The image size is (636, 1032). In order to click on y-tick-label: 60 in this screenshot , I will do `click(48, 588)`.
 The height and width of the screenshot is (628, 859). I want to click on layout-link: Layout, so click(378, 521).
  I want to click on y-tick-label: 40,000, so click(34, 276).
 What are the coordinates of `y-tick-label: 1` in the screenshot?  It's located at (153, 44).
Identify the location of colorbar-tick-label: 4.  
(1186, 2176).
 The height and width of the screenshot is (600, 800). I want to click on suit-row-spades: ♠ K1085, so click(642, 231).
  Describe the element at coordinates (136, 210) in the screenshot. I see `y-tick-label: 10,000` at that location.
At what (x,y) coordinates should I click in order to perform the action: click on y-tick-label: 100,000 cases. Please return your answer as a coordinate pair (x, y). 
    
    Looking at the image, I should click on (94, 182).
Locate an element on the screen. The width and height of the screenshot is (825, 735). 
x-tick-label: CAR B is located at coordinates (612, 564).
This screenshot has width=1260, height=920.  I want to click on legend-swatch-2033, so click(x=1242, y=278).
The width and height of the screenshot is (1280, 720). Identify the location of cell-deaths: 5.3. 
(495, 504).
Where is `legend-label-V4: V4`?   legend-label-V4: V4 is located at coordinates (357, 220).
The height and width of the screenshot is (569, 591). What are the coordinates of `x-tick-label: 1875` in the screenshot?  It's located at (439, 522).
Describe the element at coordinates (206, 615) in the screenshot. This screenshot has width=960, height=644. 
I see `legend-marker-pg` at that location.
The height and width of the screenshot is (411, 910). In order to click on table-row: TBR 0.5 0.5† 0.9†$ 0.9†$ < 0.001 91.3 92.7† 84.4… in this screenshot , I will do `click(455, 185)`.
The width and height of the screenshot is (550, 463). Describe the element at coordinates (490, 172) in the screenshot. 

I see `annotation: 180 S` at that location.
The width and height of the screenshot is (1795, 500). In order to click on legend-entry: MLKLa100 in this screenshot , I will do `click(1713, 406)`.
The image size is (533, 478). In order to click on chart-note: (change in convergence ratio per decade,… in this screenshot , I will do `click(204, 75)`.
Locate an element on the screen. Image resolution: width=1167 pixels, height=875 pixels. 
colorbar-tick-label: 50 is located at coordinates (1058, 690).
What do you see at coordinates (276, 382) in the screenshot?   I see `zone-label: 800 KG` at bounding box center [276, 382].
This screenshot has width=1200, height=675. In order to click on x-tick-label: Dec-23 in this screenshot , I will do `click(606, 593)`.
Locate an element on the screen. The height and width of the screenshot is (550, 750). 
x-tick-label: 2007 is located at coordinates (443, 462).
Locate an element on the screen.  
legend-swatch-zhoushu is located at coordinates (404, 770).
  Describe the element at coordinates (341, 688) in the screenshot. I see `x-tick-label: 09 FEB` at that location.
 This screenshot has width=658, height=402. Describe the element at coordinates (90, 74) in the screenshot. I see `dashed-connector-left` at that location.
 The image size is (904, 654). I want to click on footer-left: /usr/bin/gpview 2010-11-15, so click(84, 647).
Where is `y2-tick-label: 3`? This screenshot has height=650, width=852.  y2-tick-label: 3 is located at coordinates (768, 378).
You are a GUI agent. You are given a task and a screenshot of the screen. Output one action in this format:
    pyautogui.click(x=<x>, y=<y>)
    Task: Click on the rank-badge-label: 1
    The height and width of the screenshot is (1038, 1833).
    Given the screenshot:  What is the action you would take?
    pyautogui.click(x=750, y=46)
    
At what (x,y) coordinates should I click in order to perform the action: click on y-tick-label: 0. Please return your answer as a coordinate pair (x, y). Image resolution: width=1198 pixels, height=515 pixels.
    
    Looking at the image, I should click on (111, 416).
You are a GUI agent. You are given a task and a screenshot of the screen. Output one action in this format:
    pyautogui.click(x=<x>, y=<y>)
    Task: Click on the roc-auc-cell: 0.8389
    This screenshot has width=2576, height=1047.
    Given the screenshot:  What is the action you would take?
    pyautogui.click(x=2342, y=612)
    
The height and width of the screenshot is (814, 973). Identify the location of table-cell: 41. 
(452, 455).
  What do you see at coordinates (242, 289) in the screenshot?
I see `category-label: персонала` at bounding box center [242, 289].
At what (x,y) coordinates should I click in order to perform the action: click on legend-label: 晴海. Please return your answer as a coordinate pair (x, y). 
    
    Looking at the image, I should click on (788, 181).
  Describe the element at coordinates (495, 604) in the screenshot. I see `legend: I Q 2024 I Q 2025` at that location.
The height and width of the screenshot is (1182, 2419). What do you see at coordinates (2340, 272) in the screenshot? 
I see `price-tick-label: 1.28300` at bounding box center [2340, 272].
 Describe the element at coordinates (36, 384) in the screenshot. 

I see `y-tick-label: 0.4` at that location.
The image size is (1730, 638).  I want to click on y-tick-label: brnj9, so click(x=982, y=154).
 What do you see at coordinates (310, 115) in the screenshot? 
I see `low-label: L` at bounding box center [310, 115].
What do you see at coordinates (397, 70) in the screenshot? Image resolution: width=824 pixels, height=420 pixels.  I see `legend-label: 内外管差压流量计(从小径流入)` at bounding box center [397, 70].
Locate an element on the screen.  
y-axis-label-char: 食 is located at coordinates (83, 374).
+ + +
— Task —
Recast the items above as a two-column CSV with the headers input and output. Use one row per item, with its text and its answer each in a single quoted field and line breaks replaced by spaces, beginning at the line that has "Locate an element on the screen. The width" and stopping after the line that has "This screenshot has width=1260, height=920.".

— Task solution —
input,output
"Locate an element on the screen. The width and height of the screenshot is (825, 735).","x-tick-label: CAR B is located at coordinates (612, 564)."
"This screenshot has width=1260, height=920.","I want to click on legend-swatch-2033, so click(x=1242, y=278)."